▸ **Goal of the exercise**
Reproduce verbatim the portion of the listing below that starts with the line containing "Click the Show" and ends with the line containing "Looking at the screenshot, I should [264, 547].", including both of those lines. Provide nothing else.

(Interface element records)
╔══

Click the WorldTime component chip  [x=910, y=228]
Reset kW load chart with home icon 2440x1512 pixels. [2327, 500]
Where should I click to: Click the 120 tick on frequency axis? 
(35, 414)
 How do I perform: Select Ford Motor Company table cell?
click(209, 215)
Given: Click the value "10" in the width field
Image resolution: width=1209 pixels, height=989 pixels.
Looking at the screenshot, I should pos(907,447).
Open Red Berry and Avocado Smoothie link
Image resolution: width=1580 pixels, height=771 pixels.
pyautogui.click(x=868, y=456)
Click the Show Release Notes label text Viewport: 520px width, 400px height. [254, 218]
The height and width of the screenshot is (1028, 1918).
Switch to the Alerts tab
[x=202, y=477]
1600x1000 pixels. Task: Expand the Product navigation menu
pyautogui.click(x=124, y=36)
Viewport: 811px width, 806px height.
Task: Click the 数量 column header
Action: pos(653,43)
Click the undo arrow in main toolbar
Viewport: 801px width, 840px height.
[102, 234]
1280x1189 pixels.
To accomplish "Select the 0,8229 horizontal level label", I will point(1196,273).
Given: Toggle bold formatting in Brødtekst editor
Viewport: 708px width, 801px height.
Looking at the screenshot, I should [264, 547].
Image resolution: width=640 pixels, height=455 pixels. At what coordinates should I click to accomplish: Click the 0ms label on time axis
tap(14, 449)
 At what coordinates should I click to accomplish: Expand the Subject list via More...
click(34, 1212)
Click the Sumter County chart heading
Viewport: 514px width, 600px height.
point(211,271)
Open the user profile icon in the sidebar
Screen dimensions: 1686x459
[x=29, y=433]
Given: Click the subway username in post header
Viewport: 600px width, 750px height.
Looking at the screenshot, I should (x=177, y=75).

╚══

▸ **Solution to this task**
Click the Show Release Notes label text Viewport: 520px width, 400px height. [254, 218]
The height and width of the screenshot is (1028, 1918).
Switch to the Alerts tab
[x=202, y=477]
1600x1000 pixels. Task: Expand the Product navigation menu
pyautogui.click(x=124, y=36)
Viewport: 811px width, 806px height.
Task: Click the 数量 column header
Action: pos(653,43)
Click the undo arrow in main toolbar
Viewport: 801px width, 840px height.
[102, 234]
1280x1189 pixels.
To accomplish "Select the 0,8229 horizontal level label", I will point(1196,273).
Given: Toggle bold formatting in Brødtekst editor
Viewport: 708px width, 801px height.
Looking at the screenshot, I should [264, 547].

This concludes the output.